Twenty minutes ran by, and his body knew the length. The dembow ran a track he had heard a hundred Saturdays and the crowd's heat lifted on the count he knew it would lift on and somewhere on the stage Cami was doing what she did and his eyes stayed on the door. A couple came through and he assessed them and released them. A single man came scanning and Teo tracked him until he settled at the bar. The bass kept doing what the bass did to the chest and his back kept knowing where the stage was without his eyes confirming it. Someone toward the front called out and the room answered him and the heat lifted again and Teo's hands stayed at his sides.
He did not turn.
Halfway through, a heel-strike came under the dembow, sharp and quick on the stage. He knew it was Cami's because of how she landed her weight. The sound he registered and he did not turn.
The track ran out. The rotation changed. The next dancer came on, and Cami went back through the corridor, back through the doorway, back into the space the door closed off.
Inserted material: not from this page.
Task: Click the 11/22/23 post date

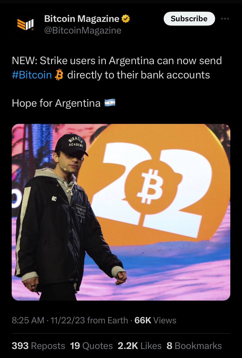Action: click(68, 320)
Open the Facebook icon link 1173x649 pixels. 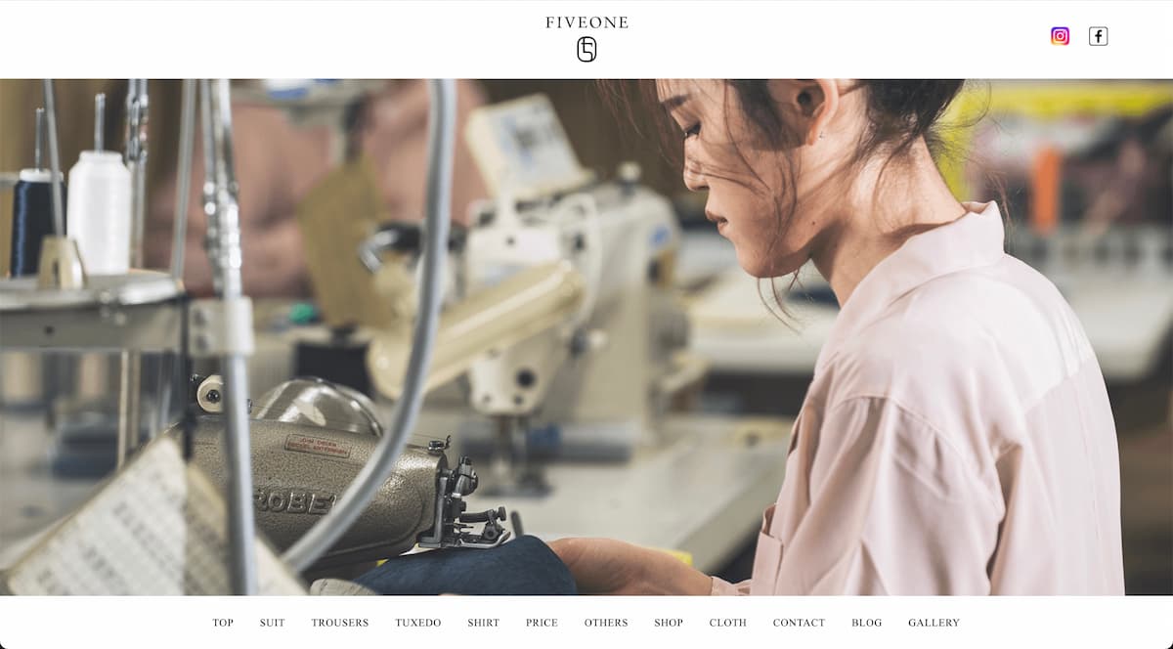click(x=1099, y=36)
His eyes went to the corridor doorway.
The door was closed.
The dembow ran its Saturday measure, the crowd at full temperature, the bar stacked three deep. He stayed near the entrance, doing the job. The rest of the night would run its administration and at two-fifteen Ese would run checkout at the podium and the fluorescents would come up and the music would cut and the room would be what it was under the night's infrastructure.
His eyes stayed on the door.
His hands were at his sides. The composure was the performance. The position was the correct one.
The stage he could not look at, and the reason he could not stop knowing.